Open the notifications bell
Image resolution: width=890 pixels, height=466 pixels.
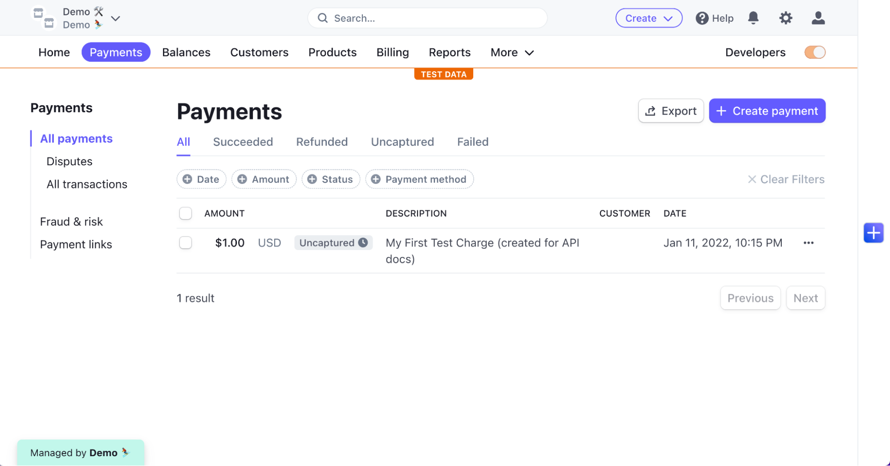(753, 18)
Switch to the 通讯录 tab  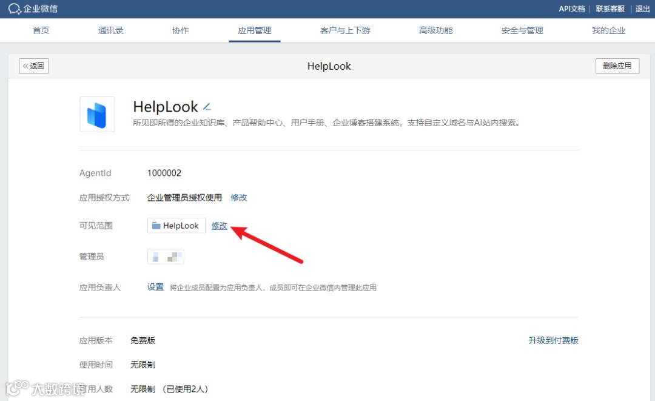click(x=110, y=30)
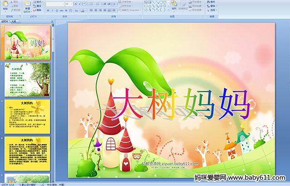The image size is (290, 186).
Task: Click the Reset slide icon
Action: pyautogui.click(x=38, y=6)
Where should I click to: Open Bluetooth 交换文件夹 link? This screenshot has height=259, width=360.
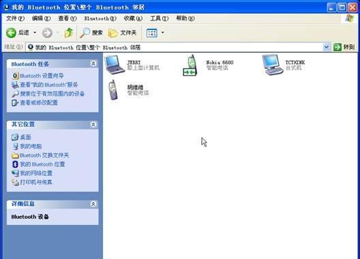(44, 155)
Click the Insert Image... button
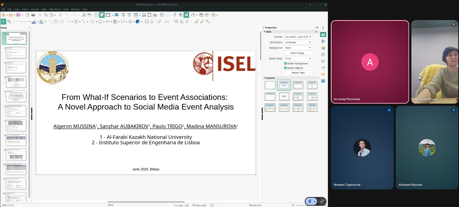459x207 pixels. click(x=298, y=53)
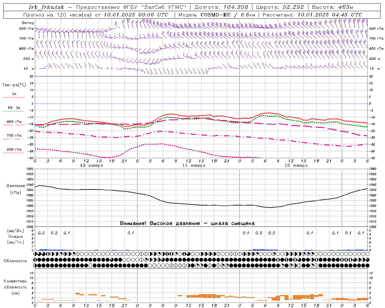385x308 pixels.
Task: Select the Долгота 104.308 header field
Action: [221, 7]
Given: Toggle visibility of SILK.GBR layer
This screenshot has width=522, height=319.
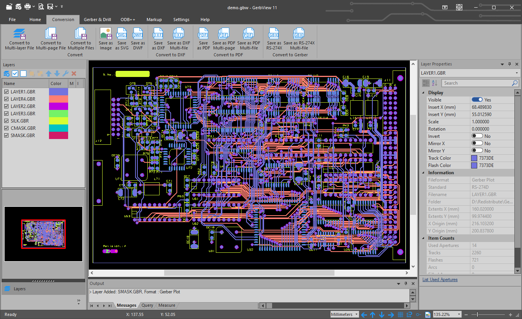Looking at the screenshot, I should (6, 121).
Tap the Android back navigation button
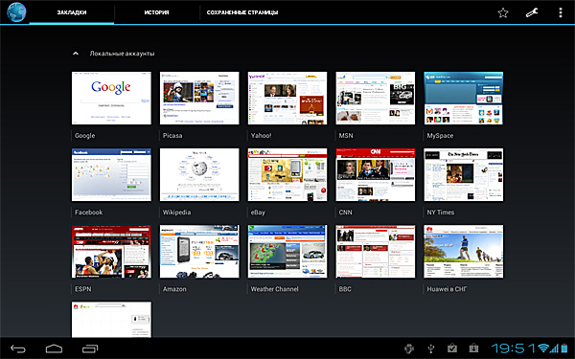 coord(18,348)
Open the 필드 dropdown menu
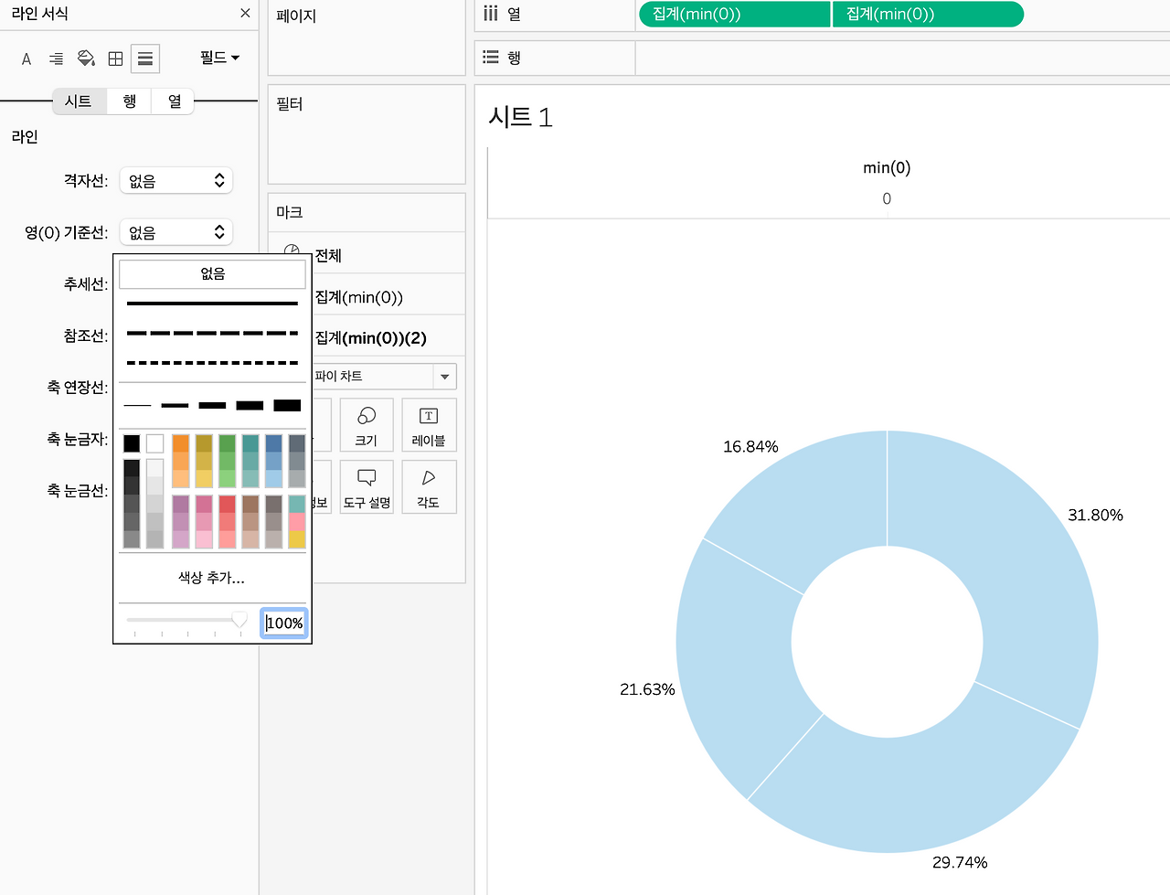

========================

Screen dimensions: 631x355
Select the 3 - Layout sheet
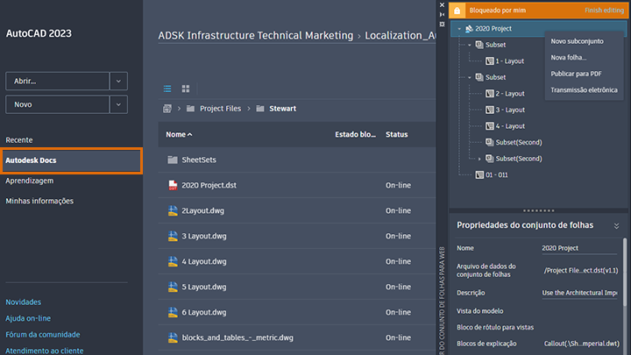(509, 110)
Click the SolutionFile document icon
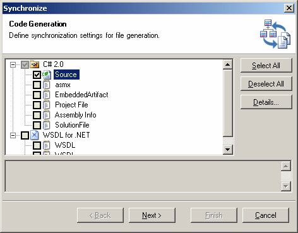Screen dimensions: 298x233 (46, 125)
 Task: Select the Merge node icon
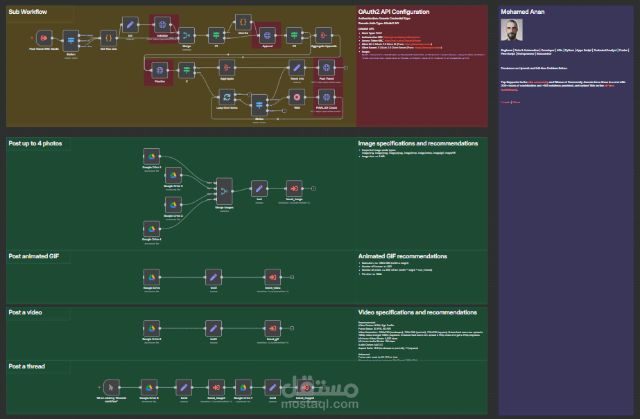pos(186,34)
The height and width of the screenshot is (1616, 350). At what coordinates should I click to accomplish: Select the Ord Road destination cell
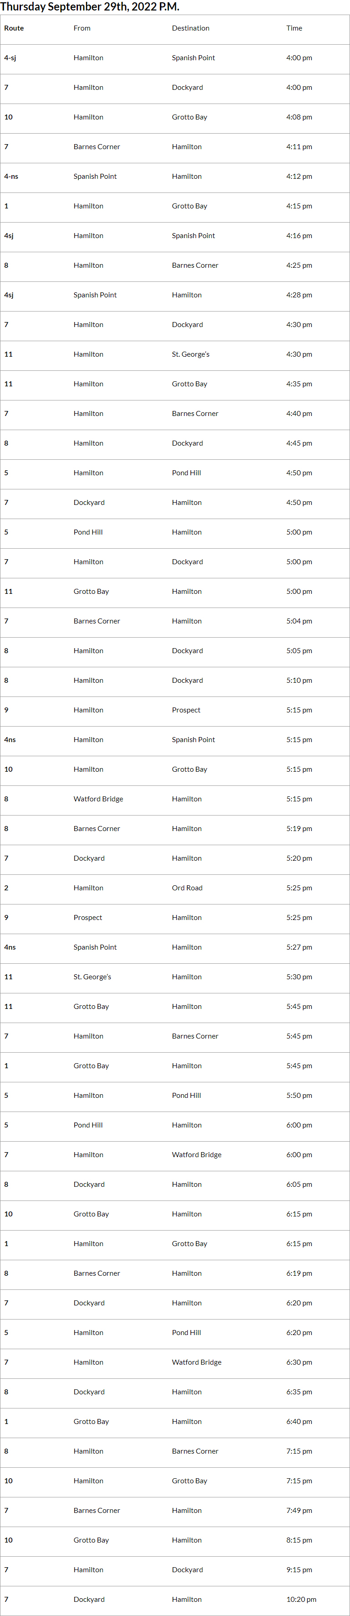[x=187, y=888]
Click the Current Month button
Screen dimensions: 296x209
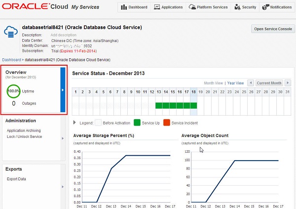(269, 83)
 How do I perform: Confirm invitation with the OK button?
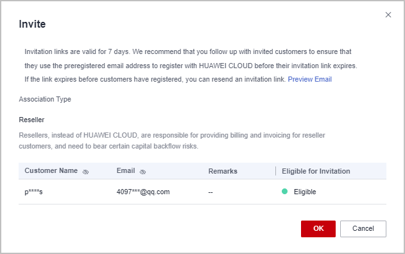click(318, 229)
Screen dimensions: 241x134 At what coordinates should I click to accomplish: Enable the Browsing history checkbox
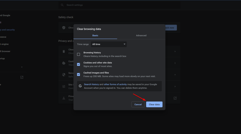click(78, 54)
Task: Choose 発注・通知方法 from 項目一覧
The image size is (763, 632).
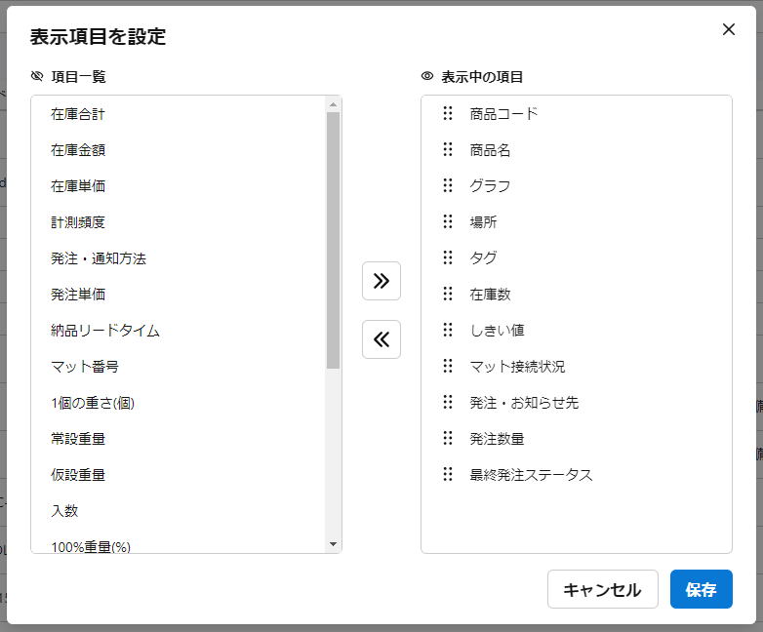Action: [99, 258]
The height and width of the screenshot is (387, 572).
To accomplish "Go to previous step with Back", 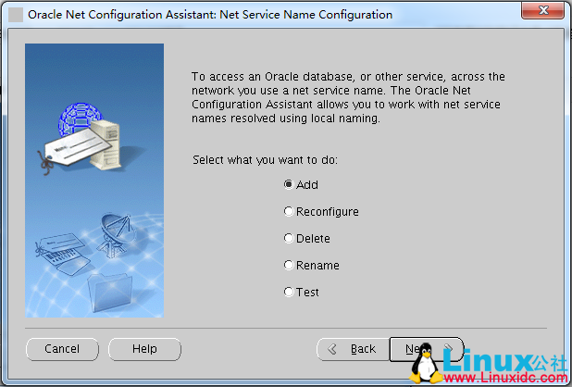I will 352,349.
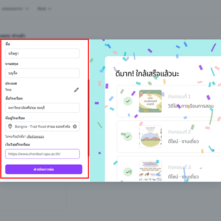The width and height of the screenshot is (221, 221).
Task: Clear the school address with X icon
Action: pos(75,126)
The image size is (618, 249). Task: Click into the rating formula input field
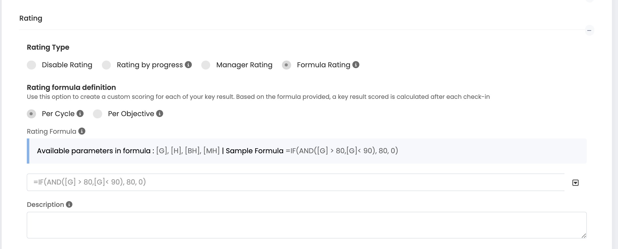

========================

Transcribe the data verbatim, starting at the line that contains "Click the Current Month button" and ending at the line that contains "click(318, 229)", with both of those lines included. Leave the pictures out.

Click the Current Month button
Screen dimensions: 296x209
(269, 83)
 How do I perform: Confirm invitation with the OK button?
click(318, 229)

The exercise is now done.